Budi melanjutkan, selain prioritas vaksinasi ODGJ, dari arahan Presiden Joko Widodo, Jabodetabek menjadi target percepatan sasaran vaksinasi. Khusus Kota Bogor suplai vaksinasi saat ini masih jauh dari target sasaran.
”Di DKI Jakarta itu sudah 40 persen cakupan vaksinasi dari total target. Bogor vaksinnya masih jauh. Oleh karena itu, kami akan memberikan vaksin di Kota Bogor supaya lebih banyak menerima dan cakupan targetnya tinggi. Bogor tidak bisa dilihat sebagai satu daerah yang berbeda, ini satu kluster di Jabodetabek,” tutur Budi.
Vaksin tambahan
Wali Kota Bogor Bima Arya menuturkan, target penerima vaksin di Kota Bogor mencapai 800.000 orang. Saat ini warga yang sudah menerima vaksin sebanyak 150.000 orang. Rendahnya target cakupan penerima vaksin membuat Pemkot Bogor meminta Kemenkes mengalokasikan vaksin tambahan untuk warga Bogor.
Menurut Bima, ada kelemahan distribusi vaksin ke sejumlah daerah. Bantuan vaksin dari pemerintah pusat harus melalui atau dikirim ke Provinsi Bandung. Setelah itu baru didistribusikan ke sejumlah kota dengan jatah dosis yang sama.

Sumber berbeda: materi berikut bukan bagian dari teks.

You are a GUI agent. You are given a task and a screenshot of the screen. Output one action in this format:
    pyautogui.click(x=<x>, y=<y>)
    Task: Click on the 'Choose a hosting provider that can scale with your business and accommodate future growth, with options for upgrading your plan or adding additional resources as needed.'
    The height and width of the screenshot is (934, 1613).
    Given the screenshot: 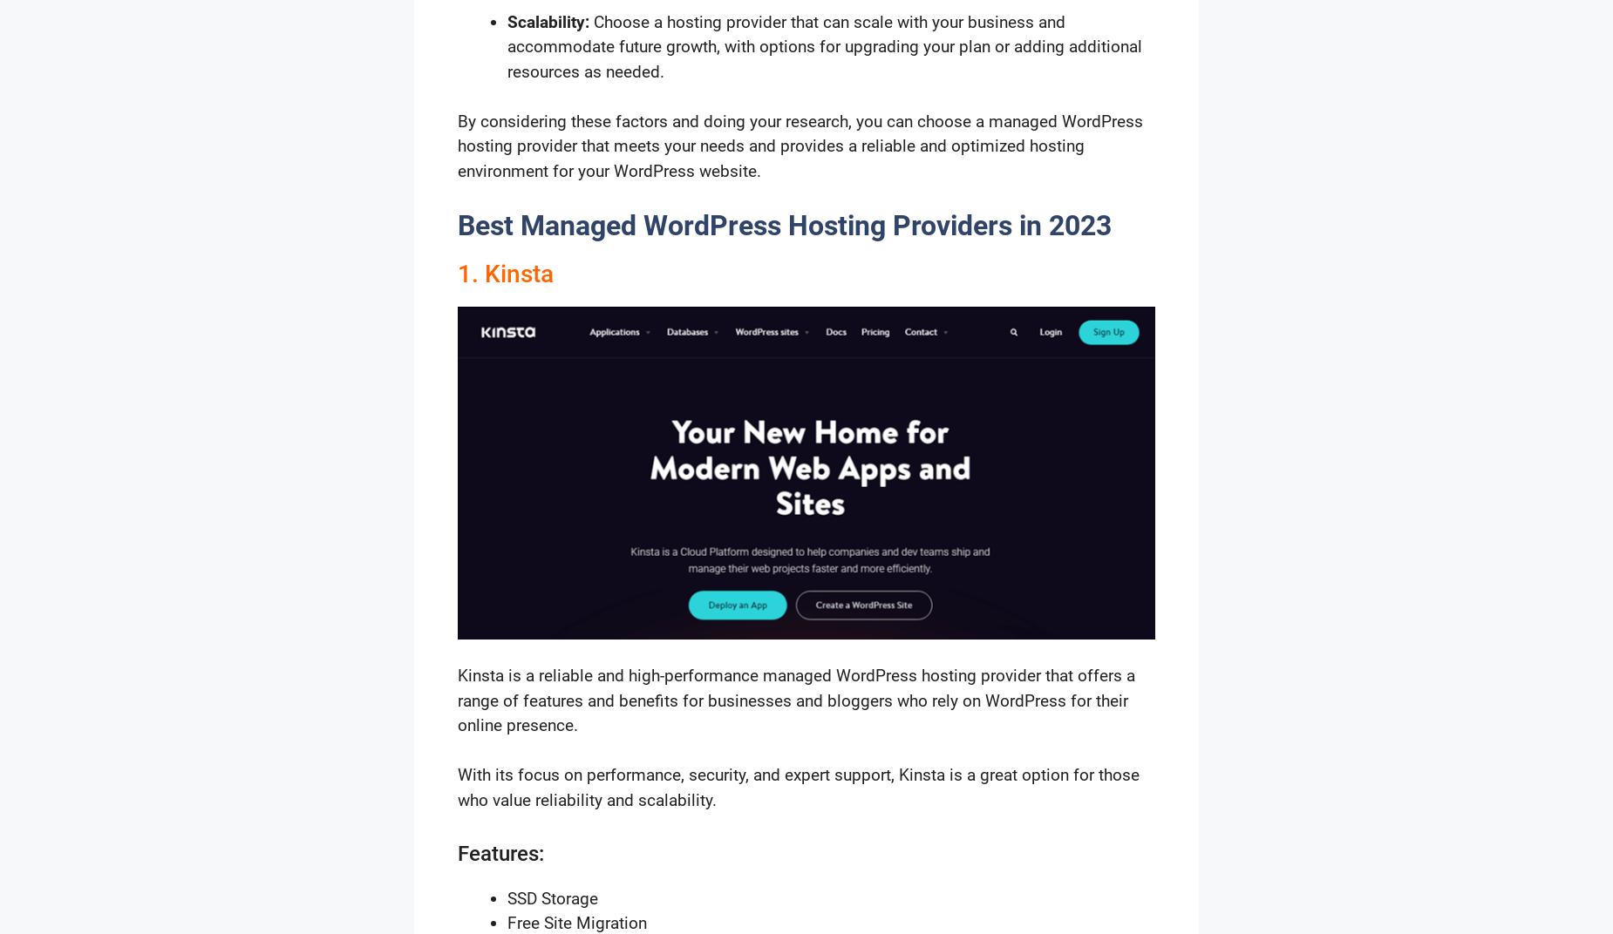 What is the action you would take?
    pyautogui.click(x=824, y=44)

”Rantai distribusi vaksin harus dipotong. Jadi tidak ke Bandung dulu lalu dikirim ke Bogor. Itu lama. Pak Menteri sudah minta dievaluasi dan menginstruksikan menambah jatah vaksin di Kota Bogor. Ini juga sesuai arahan Presiden. Beliau menekankan Jabodetabek menjadi prioritas utama karena Bogor sebagai daerah penyangga Jakarta sehingga rawan,” kata Bima.

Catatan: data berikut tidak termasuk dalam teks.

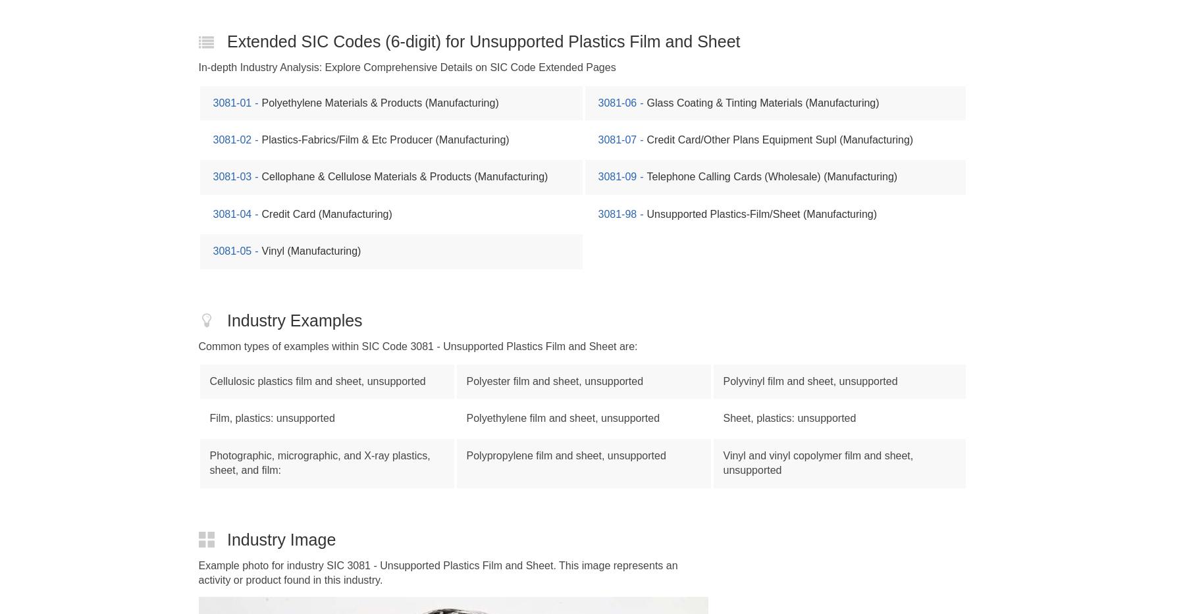  What do you see at coordinates (319, 463) in the screenshot?
I see `'Photographic, micrographic, and X-ray plastics, sheet, and film:'` at bounding box center [319, 463].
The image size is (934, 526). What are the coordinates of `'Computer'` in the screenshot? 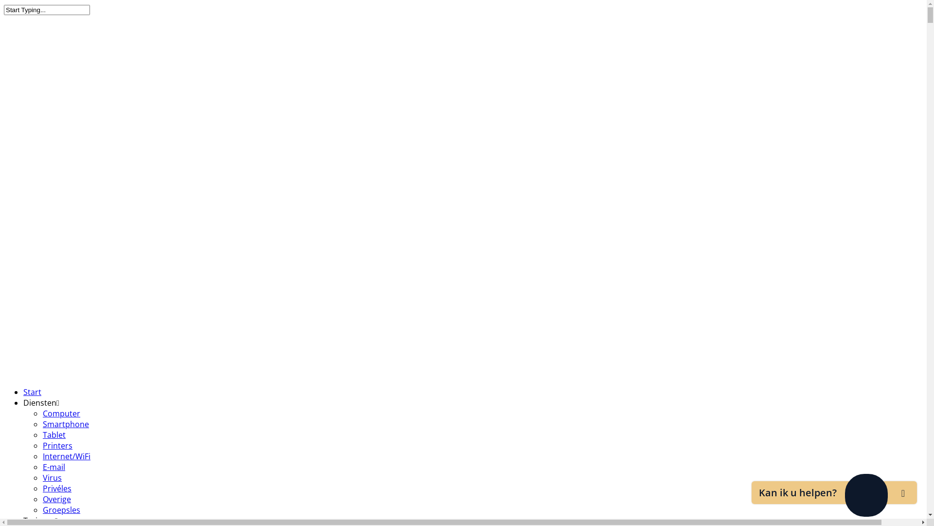 It's located at (61, 413).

Berdasarkan data Dinas Kesehatan Kota Bogot, jumlah stok vaksin Covid-19 per 27 Mei 2021 ada 1.000 vial vaksin untuk 5.000 orang. Dinkes Kota Bogor sudah mengajukan permintaan kepada Kementerian Kesehatan sebanyak 16.000 vial vaksin untuk memenuhi kebutuhan vaksin bagi pelayan publik dan orang lanjut usia.
Budi menambahkan, warga untuk tidak takut menerima vaksin agar meningkatkan kekebalan komunal dan menekan potensi penularan Covid-19 lebih luas. Selain itu, perlu juga dibarengi dengan kepatuhan protokol kesehatan seperti tidak dalam kerumunan, jaga jarak, menggunakan masker yang benar, dan sering mencuci tangan.
Edukasi kepatuhan protokol kesehatan, kata Budi, masih harus terus digencarkan dan tidak boleh berhenti. Hal ini tak lepas dari peningkatan tren kasus secara nasional karena larangan mudik dan pembatasan mobilitas tidak sepenuhnya dipatuhi warga. Berdasarkan prediksi puncak kasus terjadi pada akhir Juni atau awal Juli.
”Konfirmasi kasus naik, tetapi kapasitas rumah sakit masih di bawah. Secara nasional kita ada 72.000 tempat tidur, kemarin sudah terisi 20.000 dan naik 24.000. Oleh karena itu, 3T harus maksimal. Protokol kesehatan ketat. Ini agar penanganan di rumah sakit maksimal. Jika rumah sakit penuh, berdampak pada penanganan pasien,” tuturnya.